→ Aim of the exercise
Set down the lines below exactly as they stand, please. Go from the first through the one containing "Select the Line drawing tool".

Saved entries
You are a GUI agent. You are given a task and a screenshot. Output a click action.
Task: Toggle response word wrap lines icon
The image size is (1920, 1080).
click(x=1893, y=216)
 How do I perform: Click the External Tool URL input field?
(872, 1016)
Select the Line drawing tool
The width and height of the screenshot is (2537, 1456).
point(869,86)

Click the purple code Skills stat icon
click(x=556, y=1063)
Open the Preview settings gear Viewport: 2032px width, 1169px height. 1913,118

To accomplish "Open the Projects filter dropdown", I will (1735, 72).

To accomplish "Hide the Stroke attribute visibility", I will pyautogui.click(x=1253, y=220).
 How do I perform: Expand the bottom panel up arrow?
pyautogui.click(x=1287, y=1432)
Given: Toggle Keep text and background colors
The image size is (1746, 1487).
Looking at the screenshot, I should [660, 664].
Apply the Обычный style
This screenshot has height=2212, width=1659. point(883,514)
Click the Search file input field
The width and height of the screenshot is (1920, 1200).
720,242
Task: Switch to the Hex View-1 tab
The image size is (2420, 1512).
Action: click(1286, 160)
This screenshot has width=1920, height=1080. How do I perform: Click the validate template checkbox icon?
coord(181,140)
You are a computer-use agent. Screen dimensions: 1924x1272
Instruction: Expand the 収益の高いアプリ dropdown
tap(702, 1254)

→ Answer to the exercise
You are a GUI agent. You are given a task and a screenshot. Output a click action.
Task: Toggle response word wrap lines icon
The image size is (1920, 1080).
click(x=1893, y=216)
 How do I perform: Click the External Tool URL input field?
(872, 1016)
Select the Line drawing tool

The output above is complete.